Reproduce only this part of the listing: the line with "Task: Click the 注销(L) log off button", plus every line after it through the last.

++++ Data provided

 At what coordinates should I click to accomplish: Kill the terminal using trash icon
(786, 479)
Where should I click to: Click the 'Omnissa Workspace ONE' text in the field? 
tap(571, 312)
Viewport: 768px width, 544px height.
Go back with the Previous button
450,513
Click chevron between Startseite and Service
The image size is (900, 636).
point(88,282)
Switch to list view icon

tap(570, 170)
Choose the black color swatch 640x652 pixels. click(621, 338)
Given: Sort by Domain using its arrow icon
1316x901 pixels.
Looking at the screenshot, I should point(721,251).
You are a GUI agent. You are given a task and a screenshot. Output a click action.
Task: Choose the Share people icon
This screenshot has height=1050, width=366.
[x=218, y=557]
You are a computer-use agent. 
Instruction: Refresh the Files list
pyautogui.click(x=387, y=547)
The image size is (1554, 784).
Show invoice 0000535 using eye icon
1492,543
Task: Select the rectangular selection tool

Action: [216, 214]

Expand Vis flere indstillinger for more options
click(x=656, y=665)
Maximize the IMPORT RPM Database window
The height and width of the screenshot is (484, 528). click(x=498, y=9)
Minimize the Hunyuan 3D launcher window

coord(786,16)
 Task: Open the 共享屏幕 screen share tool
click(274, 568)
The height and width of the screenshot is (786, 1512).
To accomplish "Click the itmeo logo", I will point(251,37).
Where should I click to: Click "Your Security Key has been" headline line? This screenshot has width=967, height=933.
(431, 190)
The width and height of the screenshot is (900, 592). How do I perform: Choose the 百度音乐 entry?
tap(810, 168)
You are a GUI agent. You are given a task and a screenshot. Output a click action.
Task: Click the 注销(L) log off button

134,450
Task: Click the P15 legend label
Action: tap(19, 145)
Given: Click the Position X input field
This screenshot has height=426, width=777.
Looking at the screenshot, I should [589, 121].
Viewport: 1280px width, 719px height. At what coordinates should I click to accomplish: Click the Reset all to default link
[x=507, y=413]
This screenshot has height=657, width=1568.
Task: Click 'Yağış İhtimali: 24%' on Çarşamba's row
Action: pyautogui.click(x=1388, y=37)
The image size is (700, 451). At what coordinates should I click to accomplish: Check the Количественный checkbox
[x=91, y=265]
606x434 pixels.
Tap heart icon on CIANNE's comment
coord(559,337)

++++++++

Task response:
Task: Click the 注销(L) log off button

134,450
Task: Click the P15 legend label
Action: tap(19, 145)
Given: Click the Position X input field
This screenshot has height=426, width=777.
Looking at the screenshot, I should [589, 121].
Viewport: 1280px width, 719px height. At what coordinates should I click to accomplish: Click the Reset all to default link
[x=507, y=413]
This screenshot has height=657, width=1568.
Task: Click 'Yağış İhtimali: 24%' on Çarşamba's row
Action: pyautogui.click(x=1388, y=37)
The image size is (700, 451). At what coordinates should I click to accomplish: Check the Количественный checkbox
[x=91, y=265]
606x434 pixels.
Tap heart icon on CIANNE's comment
coord(559,337)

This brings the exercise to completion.